▶ [Data for the task]
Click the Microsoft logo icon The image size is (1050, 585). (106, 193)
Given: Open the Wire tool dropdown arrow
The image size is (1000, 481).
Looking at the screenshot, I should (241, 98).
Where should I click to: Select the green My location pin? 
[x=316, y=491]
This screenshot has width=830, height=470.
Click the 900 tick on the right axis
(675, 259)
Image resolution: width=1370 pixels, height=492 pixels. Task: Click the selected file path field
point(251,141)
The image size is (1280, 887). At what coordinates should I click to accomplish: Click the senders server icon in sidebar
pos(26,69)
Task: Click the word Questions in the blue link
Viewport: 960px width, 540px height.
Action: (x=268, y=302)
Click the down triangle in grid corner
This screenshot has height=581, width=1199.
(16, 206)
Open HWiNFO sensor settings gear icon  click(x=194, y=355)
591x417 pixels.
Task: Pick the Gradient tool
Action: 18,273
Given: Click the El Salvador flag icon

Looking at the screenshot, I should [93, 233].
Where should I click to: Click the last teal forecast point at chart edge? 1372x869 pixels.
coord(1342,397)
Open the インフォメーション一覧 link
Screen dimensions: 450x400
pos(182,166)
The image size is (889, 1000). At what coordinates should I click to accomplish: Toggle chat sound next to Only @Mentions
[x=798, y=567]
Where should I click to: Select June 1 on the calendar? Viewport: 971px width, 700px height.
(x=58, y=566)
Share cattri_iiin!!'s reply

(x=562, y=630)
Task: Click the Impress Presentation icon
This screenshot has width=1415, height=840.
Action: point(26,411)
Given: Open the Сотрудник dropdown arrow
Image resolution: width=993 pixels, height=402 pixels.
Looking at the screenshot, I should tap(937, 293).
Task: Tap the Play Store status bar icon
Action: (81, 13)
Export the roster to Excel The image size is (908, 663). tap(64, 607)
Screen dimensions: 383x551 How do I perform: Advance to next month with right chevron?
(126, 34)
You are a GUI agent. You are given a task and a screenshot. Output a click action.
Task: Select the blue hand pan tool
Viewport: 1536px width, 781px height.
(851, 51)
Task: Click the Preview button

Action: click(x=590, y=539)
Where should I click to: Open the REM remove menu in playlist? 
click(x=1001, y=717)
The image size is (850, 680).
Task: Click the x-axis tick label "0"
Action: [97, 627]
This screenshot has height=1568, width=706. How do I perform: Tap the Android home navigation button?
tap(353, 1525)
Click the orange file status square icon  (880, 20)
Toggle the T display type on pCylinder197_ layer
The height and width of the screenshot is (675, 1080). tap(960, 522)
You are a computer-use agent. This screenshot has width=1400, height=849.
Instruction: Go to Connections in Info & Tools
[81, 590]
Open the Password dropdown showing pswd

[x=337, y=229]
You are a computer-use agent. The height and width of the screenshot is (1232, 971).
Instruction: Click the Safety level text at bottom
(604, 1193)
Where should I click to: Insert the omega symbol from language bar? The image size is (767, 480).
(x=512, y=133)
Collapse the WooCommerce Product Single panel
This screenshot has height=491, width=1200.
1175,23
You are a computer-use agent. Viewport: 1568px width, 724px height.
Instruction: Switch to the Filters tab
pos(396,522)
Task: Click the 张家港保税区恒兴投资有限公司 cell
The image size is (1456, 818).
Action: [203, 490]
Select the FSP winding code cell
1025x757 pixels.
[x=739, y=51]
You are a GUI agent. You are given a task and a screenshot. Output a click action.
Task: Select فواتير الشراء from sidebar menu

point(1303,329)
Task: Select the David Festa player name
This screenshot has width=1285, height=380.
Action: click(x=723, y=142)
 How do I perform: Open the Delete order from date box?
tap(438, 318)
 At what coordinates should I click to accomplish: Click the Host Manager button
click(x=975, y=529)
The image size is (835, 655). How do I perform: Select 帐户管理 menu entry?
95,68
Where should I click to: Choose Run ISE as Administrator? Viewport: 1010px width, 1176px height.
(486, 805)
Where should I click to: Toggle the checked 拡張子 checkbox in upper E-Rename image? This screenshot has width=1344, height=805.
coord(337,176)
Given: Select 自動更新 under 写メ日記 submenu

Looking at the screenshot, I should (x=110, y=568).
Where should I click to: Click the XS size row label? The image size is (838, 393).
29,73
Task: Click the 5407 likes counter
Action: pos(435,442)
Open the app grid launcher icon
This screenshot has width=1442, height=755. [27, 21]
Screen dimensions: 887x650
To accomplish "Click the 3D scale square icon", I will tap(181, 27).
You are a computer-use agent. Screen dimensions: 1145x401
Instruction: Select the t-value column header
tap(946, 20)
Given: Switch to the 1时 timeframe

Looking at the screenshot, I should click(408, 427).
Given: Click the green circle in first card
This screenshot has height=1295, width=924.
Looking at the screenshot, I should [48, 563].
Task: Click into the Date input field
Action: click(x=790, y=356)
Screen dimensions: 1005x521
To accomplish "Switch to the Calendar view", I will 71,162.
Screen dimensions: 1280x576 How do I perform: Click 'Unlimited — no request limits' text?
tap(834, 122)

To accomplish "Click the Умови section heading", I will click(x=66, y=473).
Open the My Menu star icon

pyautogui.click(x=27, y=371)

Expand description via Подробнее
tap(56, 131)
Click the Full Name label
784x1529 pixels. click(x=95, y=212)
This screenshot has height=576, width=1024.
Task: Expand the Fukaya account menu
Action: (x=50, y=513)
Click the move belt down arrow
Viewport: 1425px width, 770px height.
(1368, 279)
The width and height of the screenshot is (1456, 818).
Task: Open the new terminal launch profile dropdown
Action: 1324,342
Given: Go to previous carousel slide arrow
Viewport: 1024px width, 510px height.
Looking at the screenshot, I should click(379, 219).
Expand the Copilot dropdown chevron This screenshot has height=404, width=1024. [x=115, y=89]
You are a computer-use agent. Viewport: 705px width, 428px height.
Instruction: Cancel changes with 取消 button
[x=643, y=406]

▶ [The problem] An exact copy of the listing is the goal. Transcribe it in full.

▶ [Expected output]
Click the Microsoft logo icon The image size is (1050, 585). (106, 193)
Given: Open the Wire tool dropdown arrow
The image size is (1000, 481).
Looking at the screenshot, I should (241, 98).
Where should I click to: Select the green My location pin? 
[x=316, y=491]
This screenshot has width=830, height=470.
Click the 900 tick on the right axis
(675, 259)
Image resolution: width=1370 pixels, height=492 pixels. Task: Click the selected file path field
point(251,141)
The image size is (1280, 887). At what coordinates should I click to accomplish: Click the senders server icon in sidebar
pos(26,69)
Task: Click the word Questions in the blue link
Viewport: 960px width, 540px height.
Action: (x=268, y=302)
Click the down triangle in grid corner
This screenshot has height=581, width=1199.
(16, 206)
Open HWiNFO sensor settings gear icon  click(x=194, y=355)
591x417 pixels.
Task: Pick the Gradient tool
Action: 18,273
Given: Click the El Salvador flag icon

Looking at the screenshot, I should [93, 233].
Where should I click to: Click the last teal forecast point at chart edge? 1372x869 pixels.
coord(1342,397)
Open the インフォメーション一覧 link
Screen dimensions: 450x400
pos(182,166)
The image size is (889, 1000). At what coordinates should I click to accomplish: Toggle chat sound next to Only @Mentions
[x=798, y=567]
Where should I click to: Select June 1 on the calendar? Viewport: 971px width, 700px height.
(x=58, y=566)
Share cattri_iiin!!'s reply

(x=562, y=630)
Task: Click the Impress Presentation icon
This screenshot has width=1415, height=840.
Action: point(26,411)
Given: Open the Сотрудник dropdown arrow
Image resolution: width=993 pixels, height=402 pixels.
Looking at the screenshot, I should tap(937, 293).
Task: Tap the Play Store status bar icon
Action: (81, 13)
Export the roster to Excel The image size is (908, 663). tap(64, 607)
Screen dimensions: 383x551 How do I perform: Advance to next month with right chevron?
(126, 34)
You are a GUI agent. You are given a task and a screenshot. Output a click action.
Task: Select the blue hand pan tool
Viewport: 1536px width, 781px height.
(851, 51)
Task: Click the Preview button

Action: click(x=590, y=539)
Where should I click to: Open the REM remove menu in playlist? 
click(x=1001, y=717)
The image size is (850, 680).
Task: Click the x-axis tick label "0"
Action: [97, 627]
This screenshot has height=1568, width=706. How do I perform: Tap the Android home navigation button?
tap(353, 1525)
Click the orange file status square icon  (880, 20)
Toggle the T display type on pCylinder197_ layer
The height and width of the screenshot is (675, 1080). tap(960, 522)
You are a computer-use agent. This screenshot has width=1400, height=849.
Instruction: Go to Connections in Info & Tools
[81, 590]
Open the Password dropdown showing pswd

[x=337, y=229]
You are a computer-use agent. The height and width of the screenshot is (1232, 971).
Instruction: Click the Safety level text at bottom
(604, 1193)
Where should I click to: Insert the omega symbol from language bar? The image size is (767, 480).
(x=512, y=133)
Collapse the WooCommerce Product Single panel
This screenshot has height=491, width=1200.
1175,23
You are a computer-use agent. Viewport: 1568px width, 724px height.
Instruction: Switch to the Filters tab
pos(396,522)
Task: Click the 张家港保税区恒兴投资有限公司 cell
The image size is (1456, 818).
Action: [203, 490]
Select the FSP winding code cell
1025x757 pixels.
[x=739, y=51]
You are a GUI agent. You are given a task and a screenshot. Output a click action.
Task: Select فواتير الشراء from sidebar menu

point(1303,329)
Task: Select the David Festa player name
This screenshot has width=1285, height=380.
Action: click(x=723, y=142)
 How do I perform: Open the Delete order from date box?
tap(438, 318)
 At what coordinates should I click to accomplish: Click the Host Manager button
click(x=975, y=529)
The image size is (835, 655). How do I perform: Select 帐户管理 menu entry?
95,68
Where should I click to: Choose Run ISE as Administrator? Viewport: 1010px width, 1176px height.
(486, 805)
Where should I click to: Toggle the checked 拡張子 checkbox in upper E-Rename image? This screenshot has width=1344, height=805.
coord(337,176)
Given: Select 自動更新 under 写メ日記 submenu

Looking at the screenshot, I should (x=110, y=568).
Where should I click to: Click the XS size row label? The image size is (838, 393).
29,73
Task: Click the 5407 likes counter
Action: pos(435,442)
Open the app grid launcher icon
This screenshot has width=1442, height=755. [27, 21]
Screen dimensions: 887x650
To accomplish "Click the 3D scale square icon", I will tap(181, 27).
You are a computer-use agent. Screen dimensions: 1145x401
Instruction: Select the t-value column header
tap(946, 20)
Given: Switch to the 1时 timeframe

Looking at the screenshot, I should click(408, 427).
Given: Click the green circle in first card
This screenshot has height=1295, width=924.
Looking at the screenshot, I should [48, 563].
Task: Click into the Date input field
Action: click(x=790, y=356)
Screen dimensions: 1005x521
To accomplish "Switch to the Calendar view", I will 71,162.
Screen dimensions: 1280x576 How do I perform: Click 'Unlimited — no request limits' text?
tap(834, 122)

To accomplish "Click the Умови section heading", I will click(x=66, y=473).
Open the My Menu star icon

pyautogui.click(x=27, y=371)

Expand description via Подробнее
tap(56, 131)
Click the Full Name label
784x1529 pixels. click(x=95, y=212)
This screenshot has height=576, width=1024.
Task: Expand the Fukaya account menu
Action: (x=50, y=513)
Click the move belt down arrow
Viewport: 1425px width, 770px height.
(1368, 279)
The width and height of the screenshot is (1456, 818).
Task: Open the new terminal launch profile dropdown
Action: 1324,342
Given: Go to previous carousel slide arrow
Viewport: 1024px width, 510px height.
Looking at the screenshot, I should click(379, 219).
Expand the Copilot dropdown chevron This screenshot has height=404, width=1024. [x=115, y=89]
You are a computer-use agent. Viewport: 705px width, 428px height.
Instruction: Cancel changes with 取消 button
[x=643, y=406]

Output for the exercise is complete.